しばらくして兄は「お母さん、どうしてミンミンゼミはいないの?」「ここはアブラゼミの陣地なの?」等、色々聞いてきます。蝉を取った自信から「なぜ?」「どうして?」と考える余裕が出てきたのでしょうか。
途中で蝉取りを諦めた弟は、今までの兄を見ていて、きっと憧れの気持ちを抱いたに違いありません。

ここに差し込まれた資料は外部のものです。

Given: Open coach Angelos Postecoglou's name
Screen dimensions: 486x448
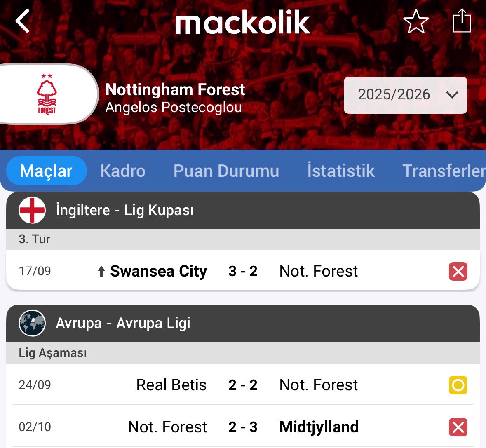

遊びの中で、テレビやゲームなど、バーチャルな世界も子どもにとって、楽しみの一つだと思いますが、子どもの成長には、実際の自分の体で感じる生の体験が欠かせないのです。また、親も子どもと一緒に、見たり触れたり、感じたりして楽しむことが何よりも大切なことだと思います。
さわやかな秋、子どもと一緒に自然の中で、おもいっきり遊んでみませんか?
私は、この親子に出会って久しぶりに、心が温かくなり、心地よさを感じたひとときでした。親子に感謝しています。
福祉保健局 少子社会対策部 保育支援課 石塚君代
※ 当コラムは保育園勤務経験者などの方々に、子育てのヒントとなる小話などをいただいて掲載しています。